_Things to do_:
- A) In the film reviews, why does the writer say that staying engaged with the Senna documentary is a testament to the film? Explain in one to three sentences.
- B) Continue the film reviews from the point where they end.

_Excerpt provided_:
* * *

I know less about Formula 1 racing than any human being currently alive, and care even less about it. So it's a testament to this film that I was fully engaged throughout this entire documentary about Brazilian racing great Ayerton Senna. Using only (plentiful) archival footage + new audio interviews, the director whose name escapes me now crafted a pretty entertaining glimpse into the short life of the handsome and determined competitor.
We Were Here:
Another doc - this time a personal story about what it was like to live in San Francisco at the start of the AIDS epidemic. I'm not sure that this will win any awards but I do think it was a very captivating look at a community that was absolutely ravaged. It was cool to see it looked at very intimately - focusing on four or five people's stories - rather than a macro look at the history and the politics and the milestones. I knew a lot of the facts before, but it was stunning to see them laid out in such a stark and emotional way as these interviews were. I am glad I saw the movie.

* * *

_Dataset content_:

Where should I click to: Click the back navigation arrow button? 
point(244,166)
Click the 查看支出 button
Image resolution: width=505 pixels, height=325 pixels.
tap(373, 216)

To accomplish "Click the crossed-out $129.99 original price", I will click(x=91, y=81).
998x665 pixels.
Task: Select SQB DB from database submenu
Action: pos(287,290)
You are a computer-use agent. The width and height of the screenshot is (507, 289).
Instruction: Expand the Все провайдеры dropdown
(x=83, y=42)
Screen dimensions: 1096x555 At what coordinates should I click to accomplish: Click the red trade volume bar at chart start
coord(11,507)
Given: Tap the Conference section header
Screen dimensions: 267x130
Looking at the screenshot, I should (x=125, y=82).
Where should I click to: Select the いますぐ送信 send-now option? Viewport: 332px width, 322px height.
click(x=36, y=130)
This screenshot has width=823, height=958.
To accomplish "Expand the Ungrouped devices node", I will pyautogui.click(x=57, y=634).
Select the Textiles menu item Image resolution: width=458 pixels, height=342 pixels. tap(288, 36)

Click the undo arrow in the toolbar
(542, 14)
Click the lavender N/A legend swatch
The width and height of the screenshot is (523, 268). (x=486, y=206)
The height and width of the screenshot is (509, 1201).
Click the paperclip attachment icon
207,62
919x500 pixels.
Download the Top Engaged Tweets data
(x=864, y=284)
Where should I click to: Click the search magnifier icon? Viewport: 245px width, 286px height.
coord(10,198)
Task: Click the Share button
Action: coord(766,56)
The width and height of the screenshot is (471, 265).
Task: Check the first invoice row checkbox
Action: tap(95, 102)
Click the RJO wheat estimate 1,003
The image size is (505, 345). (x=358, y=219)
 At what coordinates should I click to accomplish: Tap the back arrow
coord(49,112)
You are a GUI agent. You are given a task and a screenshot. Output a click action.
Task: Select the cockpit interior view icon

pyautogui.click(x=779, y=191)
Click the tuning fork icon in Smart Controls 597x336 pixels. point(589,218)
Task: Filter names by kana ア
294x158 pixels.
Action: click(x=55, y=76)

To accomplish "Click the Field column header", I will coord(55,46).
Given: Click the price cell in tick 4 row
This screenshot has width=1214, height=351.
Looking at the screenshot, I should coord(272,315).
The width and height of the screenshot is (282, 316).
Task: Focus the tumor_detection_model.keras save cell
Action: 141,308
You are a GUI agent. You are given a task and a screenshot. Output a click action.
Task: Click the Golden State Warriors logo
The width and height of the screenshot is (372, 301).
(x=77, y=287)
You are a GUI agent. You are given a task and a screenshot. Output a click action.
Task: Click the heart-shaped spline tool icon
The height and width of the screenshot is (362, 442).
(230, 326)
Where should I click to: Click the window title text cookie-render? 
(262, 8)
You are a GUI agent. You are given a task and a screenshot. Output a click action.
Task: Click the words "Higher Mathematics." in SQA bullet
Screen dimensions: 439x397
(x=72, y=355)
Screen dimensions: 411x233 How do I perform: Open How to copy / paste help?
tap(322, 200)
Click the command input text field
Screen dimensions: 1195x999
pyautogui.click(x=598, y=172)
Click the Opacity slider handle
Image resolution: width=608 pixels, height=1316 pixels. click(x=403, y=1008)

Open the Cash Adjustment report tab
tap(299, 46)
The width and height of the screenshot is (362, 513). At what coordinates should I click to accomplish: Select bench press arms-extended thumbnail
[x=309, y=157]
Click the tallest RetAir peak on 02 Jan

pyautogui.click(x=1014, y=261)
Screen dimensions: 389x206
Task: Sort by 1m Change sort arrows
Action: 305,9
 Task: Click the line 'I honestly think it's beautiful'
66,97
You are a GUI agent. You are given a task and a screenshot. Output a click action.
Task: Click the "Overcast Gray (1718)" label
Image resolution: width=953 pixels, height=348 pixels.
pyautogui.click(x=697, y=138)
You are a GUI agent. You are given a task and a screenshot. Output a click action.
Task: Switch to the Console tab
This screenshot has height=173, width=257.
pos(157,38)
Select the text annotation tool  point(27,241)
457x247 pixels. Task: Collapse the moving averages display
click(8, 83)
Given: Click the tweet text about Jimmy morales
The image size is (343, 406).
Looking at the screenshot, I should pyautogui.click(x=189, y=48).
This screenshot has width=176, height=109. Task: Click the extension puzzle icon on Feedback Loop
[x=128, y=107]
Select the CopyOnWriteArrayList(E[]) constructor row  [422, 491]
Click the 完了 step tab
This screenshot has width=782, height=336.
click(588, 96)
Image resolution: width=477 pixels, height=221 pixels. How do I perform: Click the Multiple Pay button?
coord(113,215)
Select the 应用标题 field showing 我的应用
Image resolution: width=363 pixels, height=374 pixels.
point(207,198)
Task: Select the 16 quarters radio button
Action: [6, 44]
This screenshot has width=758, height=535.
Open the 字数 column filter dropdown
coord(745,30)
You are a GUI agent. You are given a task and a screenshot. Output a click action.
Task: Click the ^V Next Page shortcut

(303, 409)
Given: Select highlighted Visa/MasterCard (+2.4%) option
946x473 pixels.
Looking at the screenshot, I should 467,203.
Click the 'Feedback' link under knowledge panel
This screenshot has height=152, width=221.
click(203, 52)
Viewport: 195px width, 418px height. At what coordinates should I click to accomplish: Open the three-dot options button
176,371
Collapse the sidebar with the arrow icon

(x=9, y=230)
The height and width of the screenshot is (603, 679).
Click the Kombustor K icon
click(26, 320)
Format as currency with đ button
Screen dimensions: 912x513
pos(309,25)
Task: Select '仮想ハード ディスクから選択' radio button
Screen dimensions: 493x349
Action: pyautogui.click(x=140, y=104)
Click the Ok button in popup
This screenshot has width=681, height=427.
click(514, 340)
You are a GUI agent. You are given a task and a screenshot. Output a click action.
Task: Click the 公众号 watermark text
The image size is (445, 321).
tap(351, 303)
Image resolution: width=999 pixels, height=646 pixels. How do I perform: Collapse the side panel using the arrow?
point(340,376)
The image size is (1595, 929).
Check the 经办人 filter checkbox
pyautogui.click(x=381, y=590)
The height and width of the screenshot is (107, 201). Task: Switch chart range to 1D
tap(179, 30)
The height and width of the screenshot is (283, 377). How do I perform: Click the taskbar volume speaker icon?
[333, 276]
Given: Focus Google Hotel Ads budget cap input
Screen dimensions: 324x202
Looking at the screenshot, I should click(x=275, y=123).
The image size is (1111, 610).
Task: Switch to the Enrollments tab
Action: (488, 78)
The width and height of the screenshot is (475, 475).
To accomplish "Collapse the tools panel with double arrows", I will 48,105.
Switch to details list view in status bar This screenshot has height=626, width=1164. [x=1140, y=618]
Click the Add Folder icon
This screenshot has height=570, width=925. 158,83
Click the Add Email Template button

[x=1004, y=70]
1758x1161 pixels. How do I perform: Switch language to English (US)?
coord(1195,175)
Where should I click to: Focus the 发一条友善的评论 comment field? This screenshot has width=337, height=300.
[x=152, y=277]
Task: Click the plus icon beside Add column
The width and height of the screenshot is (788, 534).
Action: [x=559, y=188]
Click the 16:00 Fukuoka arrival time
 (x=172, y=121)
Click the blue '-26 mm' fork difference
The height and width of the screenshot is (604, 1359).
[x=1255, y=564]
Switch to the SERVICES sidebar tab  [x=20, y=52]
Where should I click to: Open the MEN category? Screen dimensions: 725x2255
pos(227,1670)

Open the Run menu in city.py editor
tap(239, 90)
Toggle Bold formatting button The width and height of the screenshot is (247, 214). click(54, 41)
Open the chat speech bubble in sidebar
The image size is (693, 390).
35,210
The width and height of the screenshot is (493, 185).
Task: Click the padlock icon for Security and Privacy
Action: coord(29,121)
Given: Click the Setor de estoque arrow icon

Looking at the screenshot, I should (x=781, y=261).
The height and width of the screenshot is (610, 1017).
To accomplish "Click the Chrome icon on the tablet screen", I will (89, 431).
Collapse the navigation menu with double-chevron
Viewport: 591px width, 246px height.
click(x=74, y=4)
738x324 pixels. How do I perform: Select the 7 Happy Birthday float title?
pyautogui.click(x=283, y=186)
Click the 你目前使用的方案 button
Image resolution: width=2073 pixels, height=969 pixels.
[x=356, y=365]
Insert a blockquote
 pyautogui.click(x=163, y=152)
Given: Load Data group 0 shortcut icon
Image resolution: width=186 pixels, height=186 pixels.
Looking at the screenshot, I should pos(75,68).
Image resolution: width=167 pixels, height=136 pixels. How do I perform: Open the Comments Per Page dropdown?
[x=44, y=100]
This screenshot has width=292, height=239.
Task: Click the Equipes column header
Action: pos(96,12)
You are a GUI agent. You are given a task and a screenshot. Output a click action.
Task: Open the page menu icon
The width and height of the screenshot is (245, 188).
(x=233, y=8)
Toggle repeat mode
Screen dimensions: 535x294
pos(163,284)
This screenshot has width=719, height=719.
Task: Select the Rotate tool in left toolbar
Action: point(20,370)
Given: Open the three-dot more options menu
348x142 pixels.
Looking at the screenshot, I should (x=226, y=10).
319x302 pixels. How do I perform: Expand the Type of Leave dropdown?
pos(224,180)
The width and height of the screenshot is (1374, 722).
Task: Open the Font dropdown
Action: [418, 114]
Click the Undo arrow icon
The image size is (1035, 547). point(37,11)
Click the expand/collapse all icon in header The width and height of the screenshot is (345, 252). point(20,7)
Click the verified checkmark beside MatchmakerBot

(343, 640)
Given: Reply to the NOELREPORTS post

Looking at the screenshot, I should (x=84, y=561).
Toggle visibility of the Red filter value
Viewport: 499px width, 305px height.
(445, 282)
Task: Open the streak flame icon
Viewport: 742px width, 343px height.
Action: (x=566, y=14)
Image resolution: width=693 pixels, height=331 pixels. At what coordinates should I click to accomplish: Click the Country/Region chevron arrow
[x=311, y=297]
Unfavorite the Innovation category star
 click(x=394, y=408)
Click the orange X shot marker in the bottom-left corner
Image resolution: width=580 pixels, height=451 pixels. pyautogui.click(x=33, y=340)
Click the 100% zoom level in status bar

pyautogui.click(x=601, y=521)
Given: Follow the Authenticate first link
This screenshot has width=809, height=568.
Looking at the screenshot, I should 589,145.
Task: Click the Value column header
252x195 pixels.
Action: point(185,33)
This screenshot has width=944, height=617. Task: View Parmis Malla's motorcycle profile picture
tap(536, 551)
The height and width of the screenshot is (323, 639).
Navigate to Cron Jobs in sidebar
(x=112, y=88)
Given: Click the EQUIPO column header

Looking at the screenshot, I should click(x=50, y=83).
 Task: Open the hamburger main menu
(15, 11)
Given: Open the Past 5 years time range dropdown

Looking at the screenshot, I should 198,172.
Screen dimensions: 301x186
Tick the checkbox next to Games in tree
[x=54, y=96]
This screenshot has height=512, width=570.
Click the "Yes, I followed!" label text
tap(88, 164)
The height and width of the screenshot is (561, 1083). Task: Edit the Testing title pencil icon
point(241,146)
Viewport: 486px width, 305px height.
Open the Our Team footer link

* * *

_Solved tasks_:
- A) The writer claims to know less about Formula 1 racing than any human being alive and to care even less about it. The documentary still kept the writer fully engaged throughout, and that is a credit to the film.

- B)
The Music Never Stopped
I was really needing an accessible, decently paced narrative at this time of day after waking up so early, and this movie absolutely delivered. It was based on a true story apparently. Starred Lou Pucci, JK Simmons and Cara Seymour. In the '80s, two 60-somethings learn their estranged son has a brain tumor that won't kill him but will mess with his memory. His loyal but strict and old-fashioned father attempts to bring him out of this fog by hiring a music therapist who tries to make progress on his memory loss by playing him music that matters to him. Lord knows I love any movie that focuses on music and memory and the "father and son make good" element can't hurt here. This movie was pretty soft and sweet. Nothing wrong with saying this at all- but I don't know that I come to Sundance to be able to say "Oh, my mother would love that movie" on the way out.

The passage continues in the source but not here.